Exercise:
Every line with "computer" in it should be copied from the data.

Stored data entries:
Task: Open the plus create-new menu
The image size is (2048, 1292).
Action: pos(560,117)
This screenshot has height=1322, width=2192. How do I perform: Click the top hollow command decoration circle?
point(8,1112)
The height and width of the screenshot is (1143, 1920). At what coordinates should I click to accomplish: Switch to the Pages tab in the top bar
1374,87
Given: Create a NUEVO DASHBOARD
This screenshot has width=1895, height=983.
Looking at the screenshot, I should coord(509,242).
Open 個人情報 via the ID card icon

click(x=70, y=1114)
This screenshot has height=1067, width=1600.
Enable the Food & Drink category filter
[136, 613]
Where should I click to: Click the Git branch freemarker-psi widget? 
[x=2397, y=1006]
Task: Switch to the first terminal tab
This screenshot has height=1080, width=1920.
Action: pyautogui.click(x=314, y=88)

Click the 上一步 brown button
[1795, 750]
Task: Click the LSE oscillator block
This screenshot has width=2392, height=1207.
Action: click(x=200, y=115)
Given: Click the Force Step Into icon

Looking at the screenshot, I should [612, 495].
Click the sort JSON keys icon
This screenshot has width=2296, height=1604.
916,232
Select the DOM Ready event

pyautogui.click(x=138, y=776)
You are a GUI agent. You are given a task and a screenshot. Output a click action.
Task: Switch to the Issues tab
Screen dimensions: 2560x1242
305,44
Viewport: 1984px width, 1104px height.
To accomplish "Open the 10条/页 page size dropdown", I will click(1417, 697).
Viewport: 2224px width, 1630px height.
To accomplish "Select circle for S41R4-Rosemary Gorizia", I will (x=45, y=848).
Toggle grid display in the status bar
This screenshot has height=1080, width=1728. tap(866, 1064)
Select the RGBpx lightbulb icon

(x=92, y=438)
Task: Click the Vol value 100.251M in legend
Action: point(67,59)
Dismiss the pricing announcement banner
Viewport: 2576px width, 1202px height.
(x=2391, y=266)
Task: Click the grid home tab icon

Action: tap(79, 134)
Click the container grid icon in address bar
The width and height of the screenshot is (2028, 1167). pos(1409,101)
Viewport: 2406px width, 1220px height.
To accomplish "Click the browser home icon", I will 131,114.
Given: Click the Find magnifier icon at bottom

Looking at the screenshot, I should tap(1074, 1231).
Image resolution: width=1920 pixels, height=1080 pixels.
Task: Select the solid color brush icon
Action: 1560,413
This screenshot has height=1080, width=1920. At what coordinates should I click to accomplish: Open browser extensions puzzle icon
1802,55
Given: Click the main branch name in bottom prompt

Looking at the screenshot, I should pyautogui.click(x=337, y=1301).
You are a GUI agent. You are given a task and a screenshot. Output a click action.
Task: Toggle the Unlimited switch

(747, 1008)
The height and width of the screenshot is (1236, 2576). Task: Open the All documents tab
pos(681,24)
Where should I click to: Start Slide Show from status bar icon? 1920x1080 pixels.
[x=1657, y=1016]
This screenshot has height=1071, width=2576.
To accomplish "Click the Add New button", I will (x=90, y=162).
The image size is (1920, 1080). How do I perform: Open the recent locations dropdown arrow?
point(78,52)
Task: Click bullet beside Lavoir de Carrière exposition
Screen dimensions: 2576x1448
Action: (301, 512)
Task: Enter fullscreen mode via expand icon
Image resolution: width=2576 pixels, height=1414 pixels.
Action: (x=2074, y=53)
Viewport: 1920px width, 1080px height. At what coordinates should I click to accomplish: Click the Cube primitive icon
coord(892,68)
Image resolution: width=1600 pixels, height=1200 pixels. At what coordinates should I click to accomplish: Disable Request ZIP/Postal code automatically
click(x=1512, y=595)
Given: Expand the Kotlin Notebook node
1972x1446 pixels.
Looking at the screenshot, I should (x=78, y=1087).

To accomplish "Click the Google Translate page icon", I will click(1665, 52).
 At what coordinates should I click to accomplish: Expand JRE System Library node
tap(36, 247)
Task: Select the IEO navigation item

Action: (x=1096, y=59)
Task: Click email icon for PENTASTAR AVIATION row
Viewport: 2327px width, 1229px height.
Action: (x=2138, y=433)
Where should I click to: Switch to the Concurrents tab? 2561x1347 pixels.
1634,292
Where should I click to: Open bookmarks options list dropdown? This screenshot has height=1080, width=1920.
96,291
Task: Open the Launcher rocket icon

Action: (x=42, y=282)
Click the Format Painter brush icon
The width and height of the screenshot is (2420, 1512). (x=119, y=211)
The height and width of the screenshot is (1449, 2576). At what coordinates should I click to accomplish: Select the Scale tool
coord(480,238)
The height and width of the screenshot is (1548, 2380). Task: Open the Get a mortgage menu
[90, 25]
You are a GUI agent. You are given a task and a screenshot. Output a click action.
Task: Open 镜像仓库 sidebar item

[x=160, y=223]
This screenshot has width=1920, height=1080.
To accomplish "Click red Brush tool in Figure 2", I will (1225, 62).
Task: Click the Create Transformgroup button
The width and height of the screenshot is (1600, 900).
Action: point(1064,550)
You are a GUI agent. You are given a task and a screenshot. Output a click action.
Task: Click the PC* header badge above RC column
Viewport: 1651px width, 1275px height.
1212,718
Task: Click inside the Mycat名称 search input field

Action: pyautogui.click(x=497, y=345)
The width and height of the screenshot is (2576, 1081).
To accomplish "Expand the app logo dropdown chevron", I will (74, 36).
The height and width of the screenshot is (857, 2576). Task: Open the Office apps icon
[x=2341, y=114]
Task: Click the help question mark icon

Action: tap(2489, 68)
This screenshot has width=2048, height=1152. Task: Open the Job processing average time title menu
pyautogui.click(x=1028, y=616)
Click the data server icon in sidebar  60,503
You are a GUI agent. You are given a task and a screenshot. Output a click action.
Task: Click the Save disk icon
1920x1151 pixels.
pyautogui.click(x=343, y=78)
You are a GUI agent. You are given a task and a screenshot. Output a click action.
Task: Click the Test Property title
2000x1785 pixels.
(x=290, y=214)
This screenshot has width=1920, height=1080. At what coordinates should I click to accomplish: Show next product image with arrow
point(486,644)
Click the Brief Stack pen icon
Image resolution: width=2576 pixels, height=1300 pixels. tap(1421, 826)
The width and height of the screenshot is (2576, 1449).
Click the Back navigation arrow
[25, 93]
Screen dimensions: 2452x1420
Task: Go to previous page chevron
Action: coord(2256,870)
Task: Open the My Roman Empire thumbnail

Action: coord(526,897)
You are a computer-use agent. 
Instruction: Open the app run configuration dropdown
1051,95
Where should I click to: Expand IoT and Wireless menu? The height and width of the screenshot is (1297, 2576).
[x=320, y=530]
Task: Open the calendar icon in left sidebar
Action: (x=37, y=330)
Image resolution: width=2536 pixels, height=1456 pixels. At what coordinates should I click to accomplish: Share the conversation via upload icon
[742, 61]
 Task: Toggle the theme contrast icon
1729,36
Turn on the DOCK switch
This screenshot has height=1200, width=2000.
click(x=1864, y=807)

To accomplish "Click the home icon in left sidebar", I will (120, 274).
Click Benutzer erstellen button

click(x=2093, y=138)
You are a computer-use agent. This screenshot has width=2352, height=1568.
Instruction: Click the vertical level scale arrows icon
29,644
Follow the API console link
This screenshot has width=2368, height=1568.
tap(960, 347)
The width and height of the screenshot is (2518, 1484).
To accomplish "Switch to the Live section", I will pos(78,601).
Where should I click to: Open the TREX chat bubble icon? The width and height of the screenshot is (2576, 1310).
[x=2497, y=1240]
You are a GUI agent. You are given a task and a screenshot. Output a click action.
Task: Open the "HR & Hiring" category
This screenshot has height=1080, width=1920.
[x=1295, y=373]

Your solution:
You are a computer-use agent. 
You are a computer-use agent. This screenshot has width=2352, height=1568.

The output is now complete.